Continuous intra-arterial blood gas and pH monitoring in critically ill patients with severe respiratory failure: a prospective, criterion standard study

Abstract

Objective: To evaluate the routine clinical performance of a new intra-arterial fiberoptic blood gas sensor that provides continuous PO2, PCO2, and pH monitoring.

Design: Criterion standard study under routine clinical conditions.

Setting: Intensive care unit (ICU) in a university hospital.

Patients: Twenty-two sensors were tested in 13 patients with acute respiratory failure, including two patients receiving veno-venous extracorporeal lung assist. Patient selection was based on the necessity of frequent blood gas monitoring.
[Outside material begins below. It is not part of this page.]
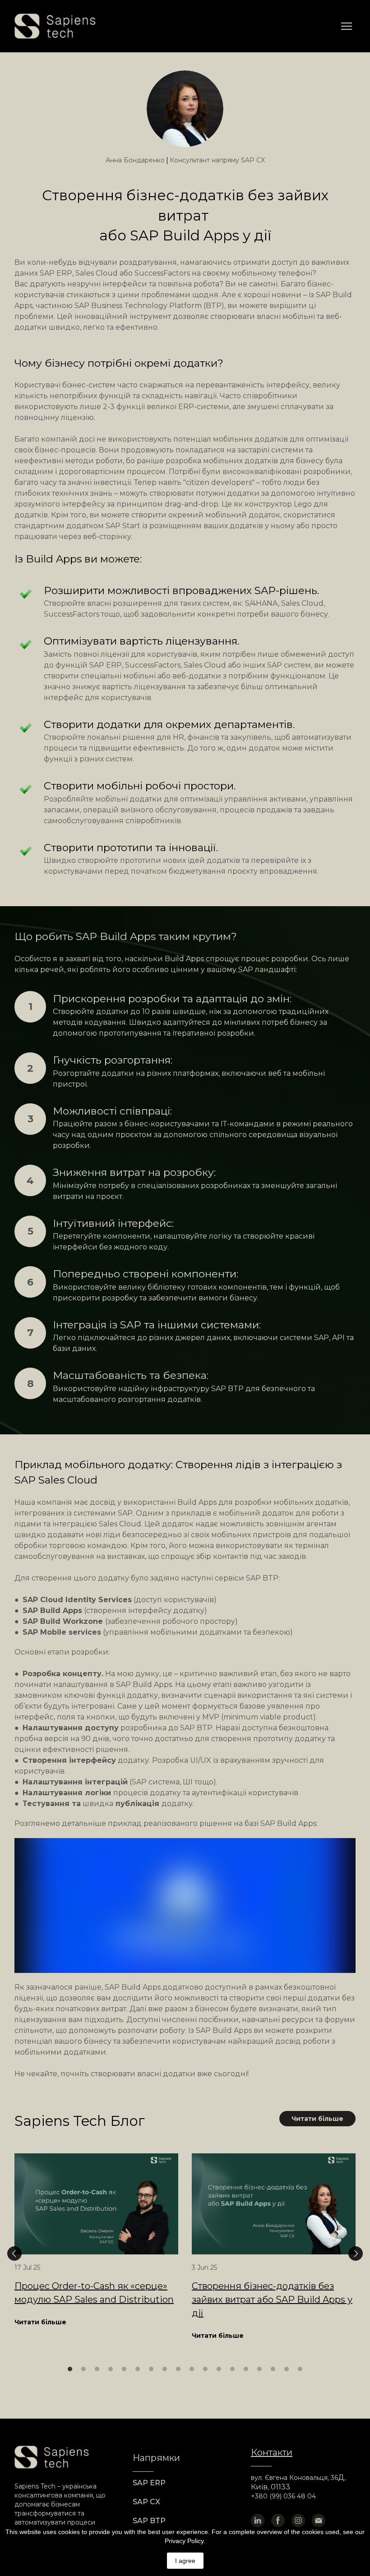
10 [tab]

Measurements: Sensor-deprived PO2, PCO2, and pH values were compared with values obtained using two different conventional laboratory blood gas analyzers located in the ICU. The median study period was 72 hrs per sensor (range 8 to 170 hrs). The quality of blood pressure readings with the sensor introduced through the arterial catheter was assessed by a grading system.

Results: Mean differences between sensor-derived values and the average values of the two conventional blood gas analyzers were as follows: PO2 -2.4 +/- 6.5 (SD) torr (-0.3 +/- 0.9 kPa), PCO2 -2.9 +/- 3.9 torr (-0.4 +/- 0.5 kPa), and pH -0.04 +/- 0.03. Correlation coefficients were 0.99 (PO2), 0.94 (PCO2), and 0.89 (pH), respectively. The agreement between the two methods for PO2 measurement was better for the clinically important range of values (PO2 < 150 torr [< 20 kPa]) than for all measured PO2 values (range 30 to 522 torr [4 to 69.6 kPa]). Blood withdrawal and pressure readings were not adversely affected by the sensor. No side effects due to the insertion of the sensor were observed.

Conclusions: The degree of agreement of intra-arterial blood gas sensor values with conventional blood gas analysis is within an acceptable range for routine clinical purposes. Acute changes in measured values are detected reliably. Continuous intra-arterial blood gas analysis can add substantially to the safety of patients with acute respiratory failure and can reduce blood sampling requirements for blood gas analysis.